Springs are/were always good, but I have noticed lately they are all labeled 'not for human consumption' now.(pretty funny...I know that pollution here used to be much worse back when it was ok and common to fill jugs at the springs)
Nope, I don't live in pristine wilderness.
Actually, I think we used to have the highest density of chemical plants in the world in this area.

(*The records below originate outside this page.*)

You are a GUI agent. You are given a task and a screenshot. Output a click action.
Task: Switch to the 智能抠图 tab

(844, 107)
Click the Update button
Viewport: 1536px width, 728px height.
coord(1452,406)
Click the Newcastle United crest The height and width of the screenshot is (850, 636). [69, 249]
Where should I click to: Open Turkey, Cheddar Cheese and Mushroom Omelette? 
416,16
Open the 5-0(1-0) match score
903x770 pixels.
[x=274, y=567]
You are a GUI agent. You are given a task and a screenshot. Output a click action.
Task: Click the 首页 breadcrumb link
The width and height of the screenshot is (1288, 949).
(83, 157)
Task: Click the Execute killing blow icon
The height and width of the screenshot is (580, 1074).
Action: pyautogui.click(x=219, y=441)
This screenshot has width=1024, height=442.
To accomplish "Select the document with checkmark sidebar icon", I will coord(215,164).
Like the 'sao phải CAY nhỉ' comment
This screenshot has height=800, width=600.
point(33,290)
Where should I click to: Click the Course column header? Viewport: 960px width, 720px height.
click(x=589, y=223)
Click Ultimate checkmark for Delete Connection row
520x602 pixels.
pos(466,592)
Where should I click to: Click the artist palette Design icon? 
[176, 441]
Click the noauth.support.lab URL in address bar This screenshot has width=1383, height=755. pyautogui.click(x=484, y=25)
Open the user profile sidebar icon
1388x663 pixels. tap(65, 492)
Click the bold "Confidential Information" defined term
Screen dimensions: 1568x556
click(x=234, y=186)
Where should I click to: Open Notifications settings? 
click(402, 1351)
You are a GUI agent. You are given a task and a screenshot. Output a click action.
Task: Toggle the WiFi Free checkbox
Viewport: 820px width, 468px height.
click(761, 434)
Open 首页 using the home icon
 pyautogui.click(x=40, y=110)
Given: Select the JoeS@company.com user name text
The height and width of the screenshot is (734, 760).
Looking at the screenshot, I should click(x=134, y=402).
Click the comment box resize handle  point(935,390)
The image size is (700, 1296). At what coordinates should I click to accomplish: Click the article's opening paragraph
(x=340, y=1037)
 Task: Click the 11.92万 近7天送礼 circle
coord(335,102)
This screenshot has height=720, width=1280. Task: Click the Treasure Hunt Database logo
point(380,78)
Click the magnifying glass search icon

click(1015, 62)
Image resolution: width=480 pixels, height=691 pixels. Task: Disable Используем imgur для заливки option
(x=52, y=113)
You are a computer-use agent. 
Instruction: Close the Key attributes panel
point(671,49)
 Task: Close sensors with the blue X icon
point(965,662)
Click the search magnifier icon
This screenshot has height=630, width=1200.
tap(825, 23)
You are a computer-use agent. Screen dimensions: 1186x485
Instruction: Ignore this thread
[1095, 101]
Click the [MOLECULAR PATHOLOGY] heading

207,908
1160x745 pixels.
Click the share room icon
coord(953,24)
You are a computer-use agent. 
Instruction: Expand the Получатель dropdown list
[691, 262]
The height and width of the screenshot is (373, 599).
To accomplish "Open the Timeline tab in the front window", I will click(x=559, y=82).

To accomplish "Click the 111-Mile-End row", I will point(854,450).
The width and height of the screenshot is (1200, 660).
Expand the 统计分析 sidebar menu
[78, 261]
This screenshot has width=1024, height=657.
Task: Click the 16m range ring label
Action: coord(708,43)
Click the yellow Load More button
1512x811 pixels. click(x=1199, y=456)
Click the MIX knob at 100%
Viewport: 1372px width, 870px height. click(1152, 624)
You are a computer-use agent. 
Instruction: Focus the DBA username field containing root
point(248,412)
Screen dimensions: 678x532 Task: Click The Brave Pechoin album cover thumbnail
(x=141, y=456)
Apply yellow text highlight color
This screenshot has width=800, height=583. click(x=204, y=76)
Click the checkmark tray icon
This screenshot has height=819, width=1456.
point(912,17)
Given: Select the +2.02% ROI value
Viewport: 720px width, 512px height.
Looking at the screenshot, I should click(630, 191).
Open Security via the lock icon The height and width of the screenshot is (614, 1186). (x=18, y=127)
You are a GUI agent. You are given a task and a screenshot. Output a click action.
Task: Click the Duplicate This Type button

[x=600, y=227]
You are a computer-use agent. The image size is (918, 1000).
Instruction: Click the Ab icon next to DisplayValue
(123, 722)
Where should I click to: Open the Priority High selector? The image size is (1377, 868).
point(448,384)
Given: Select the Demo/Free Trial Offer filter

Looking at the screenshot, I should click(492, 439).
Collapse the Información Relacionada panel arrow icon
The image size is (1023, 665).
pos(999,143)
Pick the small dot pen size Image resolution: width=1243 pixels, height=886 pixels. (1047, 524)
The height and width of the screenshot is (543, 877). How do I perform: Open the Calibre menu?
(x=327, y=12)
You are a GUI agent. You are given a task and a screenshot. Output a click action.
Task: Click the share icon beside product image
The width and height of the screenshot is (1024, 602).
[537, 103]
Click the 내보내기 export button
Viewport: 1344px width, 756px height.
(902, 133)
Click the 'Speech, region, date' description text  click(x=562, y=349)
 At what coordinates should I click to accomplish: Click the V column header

Who cares, we drank it, we lived. I never get sick, bugs won't come near me, I'd probably catch fire if a match got too close :D
 
In my neighborhood here in northwest Iowa good water in large enough quantities to support livestock is at 300 feet and it's pretty good quality water to boot. The well on my farm is 150, is moderately hard and has never run dry but I wouldn't trust it to support much livestock. A mile and a half north of me they have a gravel vein that has all the water they want at 150 feet and its artesian. They have to cap the wells or water will run out the top.
 
Can hardly believe that 400'. Normal well around here is 75 to 150' with the deep ones to 250'.Mine is 106 ' and older than I am at 71. Years ago at great grandparantes place approximatly 15 mile away use a sand point on pipe and sledge hammer, if it quit pull pipe and drive someplace else. Across the road now is played out gravel pit.